L’entreprise va certainement exiger que tous les eucalyptus soient enlevés, ce qui laissera aux Tupinikim et aux Guarani un paysage littéralement dévasté ; de leur côté, les indigènes veulent retrouver des conditions qui leur permettent de travailler la terre reconquise. Ces conditions seront définies dans la version définitive du TAC. Une fois l’accord conclu, la démarcation pourra être complétée. Elle comprendra également la démarcation physique de la zone par la pose de bornes, l’homologation par le président de la République et l’inscription formelle des terres en tant que propriété du gouvernement fédéral dont l’usufruit est réservé en exclusivité aux Tupinikim et aux Guarani.

Pour l’instant, les Tupinikim et les Guarani ont présenté les propositions suivantes pour concrétiser la réoccupation du territoire :

Premièrement, ils veulent reconstruire les villages détruits par l’invasion d’Aracruz, comme les deux dernières fois qu’ils ont récupéré leur terre depuis 2005. Dans le village d’Olho d’Água, récemment rebâti, vivent déjà quatre familles guarani. Autour des maisons de terre et de bois, au toit de chaume, qui se dressent au milieu des eucalyptus, ils sont en train de nettoyer la zone pour commencer à planter des produits alimentaires. La présence d’une des rares sources qui aient survécu au désastre écologique de la monoculture d’eucalyptus a encouragé les Guarani à s’installer à cet endroit et à restaurer l’ancien village.
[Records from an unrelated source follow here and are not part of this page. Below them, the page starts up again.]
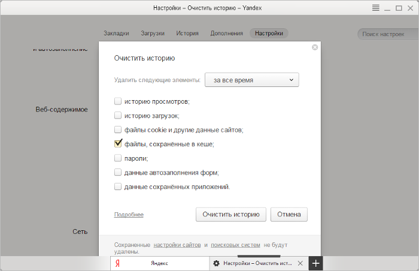Viewport: 419px width, 271px height.
Task: Focus the Поиск настроек search field
Action: coord(385,34)
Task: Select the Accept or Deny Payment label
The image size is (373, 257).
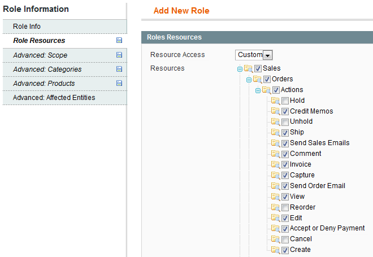Action: point(327,228)
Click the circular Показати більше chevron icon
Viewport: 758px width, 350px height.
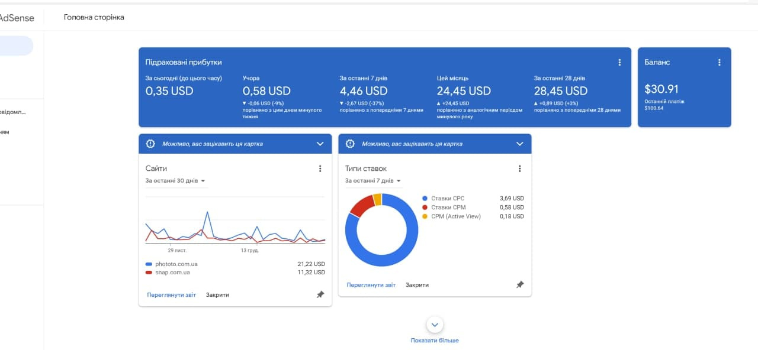[x=435, y=325]
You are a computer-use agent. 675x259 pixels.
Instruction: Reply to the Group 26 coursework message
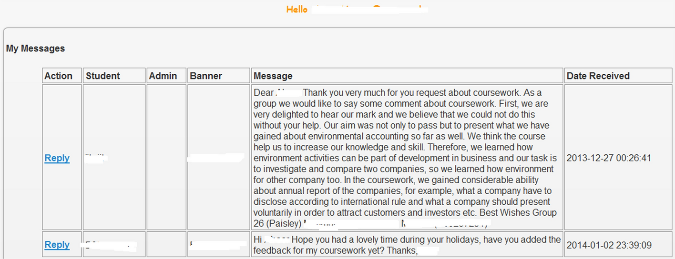(57, 158)
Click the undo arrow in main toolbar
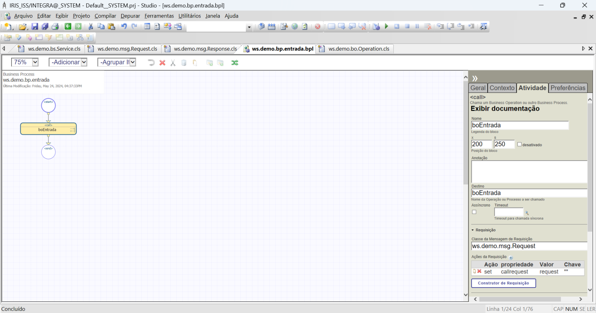 click(x=124, y=26)
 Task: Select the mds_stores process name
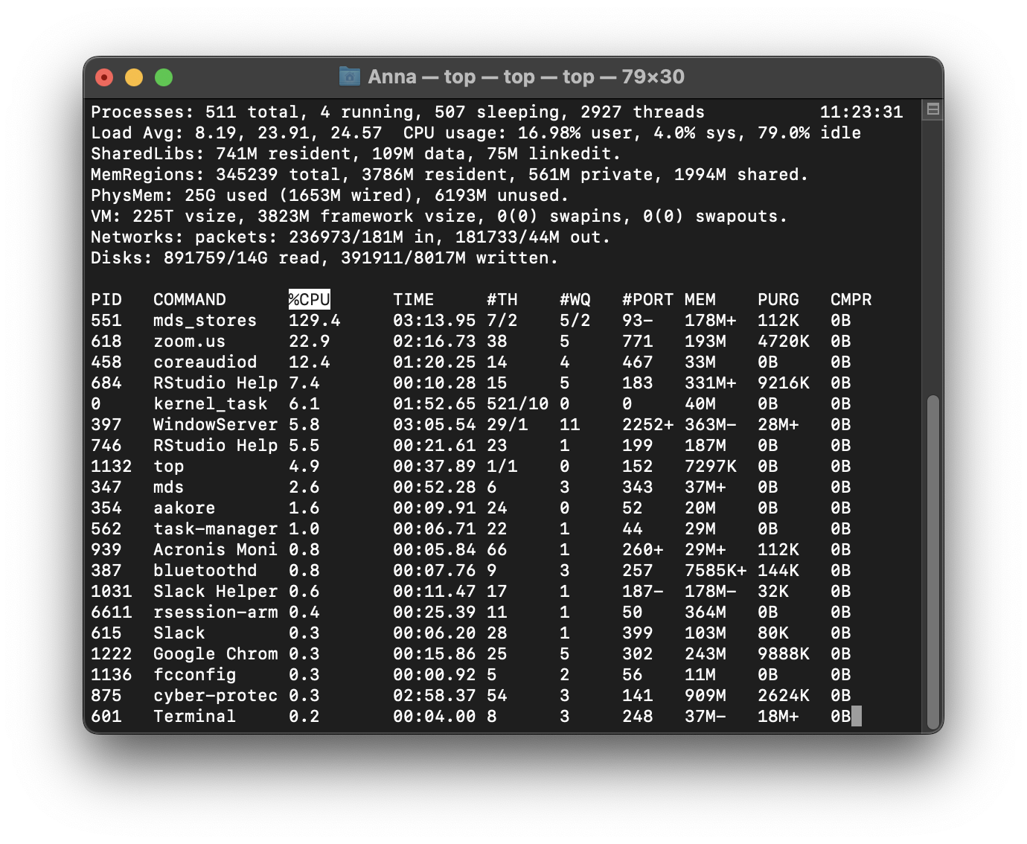click(205, 321)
Le prochain village à occuper est Areal. D’autres vont sans doute se repeupler peu à peu, et les indigènes pourront ainsi reprendre leur établissement traditionnel dans la région, avec un nombre suffisant de villages, chacun habité par un petit nombre de familles, et soulager les villages actuels qui ont des problèmes à cause du surpeuplement.

Deuxièmement, les communautés souhaitent reboiser une partie de la zone avec des arbres indigènes de la forêt atlantique, en particulier autour des sources et sur les bords des fleuves et des ruisseaux. Ils savent qu’il est important de ce faire pour préserver l’eau, et donc la vie, pour les générations futures de Tupinikim et de Guarani. Depuis 2005, les villages discutent de projets de reboisement et ils ont organisé une grande rencontre sur le thème « Replanter notre espoir ». En 2006, un projet pilote a été lancé qui consiste à créer une pépinière d’arbres indigènes dans le village de Pau Brasil, à partir d’une liste de plus de 100 espèces établie avec l’aide des indigènes les plus âgés. Il s’agit d’espèces qu’ils ont traditionnellement utilisées pour la fabrication d’objets artisanaux, de médicaments et d’ustensiles. Leur intention est d’encourager désormais cette méthode de reconversion.
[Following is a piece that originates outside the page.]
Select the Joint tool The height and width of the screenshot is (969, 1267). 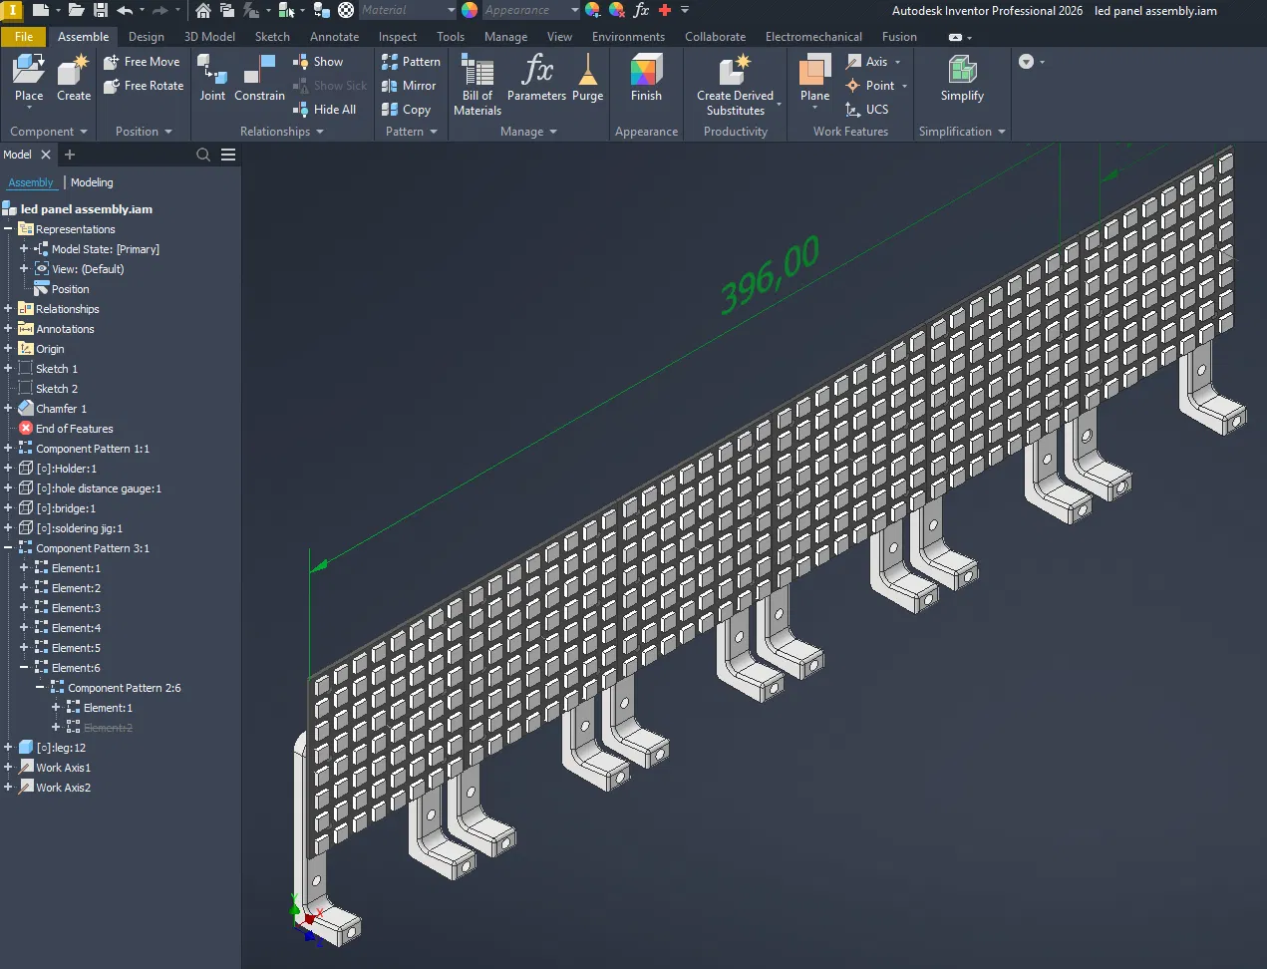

Troisièmement, les communautés recherchent de nouvelles options économiques par des plantations diverses susceptibles de créer des emplois et de rapporter des bénéfices. Plusieurs projets sont à l’étude, mais aucun n’a été entièrement défini pour l’instant. Ce qui est certain est qu’il existe une volonté ferme d’obtenir l’autonomie économique des communautés et d’avoir un endroit où les enfants pourront vivre et travailler à l’avenir, où ils auront la liberté dont Aracruz les a privés par le passé. Un endroit où, malgré les changements souvent imposés aux indigènes, les éléments essentiels de leur tradition et de leur culture seront préservés, pour que les Tupinikim et les Guarani puissent continuer à vivre à leur manière.